Dr Young has also praised the Grand Chancellor cleaner who has contracted the virus.
“At this stage there is nothing that I have found that says that the cleaner did anything wrong,” she said.
“This is a virus, a very, very contagious virus and I absolutely want to thank the cleaner for all the help she’s provided and she’s continuing to provide, remembering she’s infected with it, so she is unwell.”
Dr Young’s predecessor as Chief Health Officer Gerry FitzGerald, a professor of public health at QUT, backed her decision to clear the Hotel Grand Chancellor, given the safety concerns.
“Clearly, it needs to be investigated as to how there could be cross infection from one room to another,” he said.
Prof Fitzgerald said infection control breaches could happen even among people working in specialised hospital wards, using the best equipment available and with the most up-to-date training.
Dr Young defended her decision to remove all 129 guests, wearing full personal protective equipment, from the Grand Chancellor to Brisbane’s Westin Hotel, in an operation that lasted more than 12 hours.

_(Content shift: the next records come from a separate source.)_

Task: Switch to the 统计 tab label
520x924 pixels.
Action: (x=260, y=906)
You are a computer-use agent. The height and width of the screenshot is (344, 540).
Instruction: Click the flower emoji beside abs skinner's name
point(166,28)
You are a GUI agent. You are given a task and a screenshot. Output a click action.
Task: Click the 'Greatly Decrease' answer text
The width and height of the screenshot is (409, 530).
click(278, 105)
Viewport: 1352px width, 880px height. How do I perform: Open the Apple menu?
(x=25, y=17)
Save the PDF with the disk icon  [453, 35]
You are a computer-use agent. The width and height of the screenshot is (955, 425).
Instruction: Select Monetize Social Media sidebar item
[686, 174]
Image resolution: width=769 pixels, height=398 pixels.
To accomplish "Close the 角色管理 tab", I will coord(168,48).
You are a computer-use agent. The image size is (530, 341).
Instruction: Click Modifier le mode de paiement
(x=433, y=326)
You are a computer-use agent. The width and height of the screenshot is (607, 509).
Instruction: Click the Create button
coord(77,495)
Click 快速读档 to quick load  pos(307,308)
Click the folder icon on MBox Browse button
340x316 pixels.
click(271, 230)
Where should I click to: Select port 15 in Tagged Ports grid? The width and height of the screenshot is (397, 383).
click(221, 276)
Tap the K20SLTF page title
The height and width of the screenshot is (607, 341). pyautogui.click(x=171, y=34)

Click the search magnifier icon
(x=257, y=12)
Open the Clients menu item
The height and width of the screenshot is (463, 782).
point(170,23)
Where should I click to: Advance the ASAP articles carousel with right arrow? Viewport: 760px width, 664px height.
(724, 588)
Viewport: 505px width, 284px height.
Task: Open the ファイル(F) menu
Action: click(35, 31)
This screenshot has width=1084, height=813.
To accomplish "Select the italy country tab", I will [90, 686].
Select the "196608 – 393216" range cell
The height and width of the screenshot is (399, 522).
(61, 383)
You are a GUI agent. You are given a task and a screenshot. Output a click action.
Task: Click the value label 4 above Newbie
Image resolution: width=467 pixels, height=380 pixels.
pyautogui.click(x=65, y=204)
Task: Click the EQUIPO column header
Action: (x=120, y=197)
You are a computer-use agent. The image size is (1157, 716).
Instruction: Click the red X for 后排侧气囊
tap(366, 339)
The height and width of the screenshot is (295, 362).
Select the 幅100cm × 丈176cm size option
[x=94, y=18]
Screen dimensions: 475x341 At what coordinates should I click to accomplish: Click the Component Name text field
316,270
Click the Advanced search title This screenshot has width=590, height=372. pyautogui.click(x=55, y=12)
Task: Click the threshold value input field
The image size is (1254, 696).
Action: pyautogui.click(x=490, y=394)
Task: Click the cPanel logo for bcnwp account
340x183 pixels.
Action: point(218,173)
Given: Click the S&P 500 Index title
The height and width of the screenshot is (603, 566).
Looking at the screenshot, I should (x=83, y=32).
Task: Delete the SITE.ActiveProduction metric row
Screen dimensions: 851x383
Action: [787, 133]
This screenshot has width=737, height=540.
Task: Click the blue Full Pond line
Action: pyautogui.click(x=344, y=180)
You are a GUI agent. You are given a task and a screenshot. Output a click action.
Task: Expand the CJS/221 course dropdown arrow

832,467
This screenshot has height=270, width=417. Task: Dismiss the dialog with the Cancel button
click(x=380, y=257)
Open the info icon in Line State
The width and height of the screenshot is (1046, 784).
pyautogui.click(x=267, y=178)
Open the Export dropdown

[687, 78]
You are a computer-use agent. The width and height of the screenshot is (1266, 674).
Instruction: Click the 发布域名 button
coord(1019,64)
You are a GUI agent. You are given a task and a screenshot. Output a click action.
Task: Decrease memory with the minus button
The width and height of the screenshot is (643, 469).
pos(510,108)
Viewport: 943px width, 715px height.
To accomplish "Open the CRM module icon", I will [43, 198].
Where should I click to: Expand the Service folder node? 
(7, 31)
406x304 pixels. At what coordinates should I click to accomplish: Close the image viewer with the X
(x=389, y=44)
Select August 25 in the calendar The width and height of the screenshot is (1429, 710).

“We have … got obligations to not only the whole of Queensland to keep this virus out, but we have obligations to those people that we have been quarantining in that hotel that they don’t get the virus … from being there,” she said.
“We moved each room in their own ambulance. We didn’t mix people. That’s why it took so long.
“I’m sure people were thinking: ‘Why did it take from when we made the decision first thing in the morning till nearly midnight?’
“It’s because we couldn’t let those people mix within the hotel when we were moving them out and we couldn’t let them mix when they went to the new hotel.”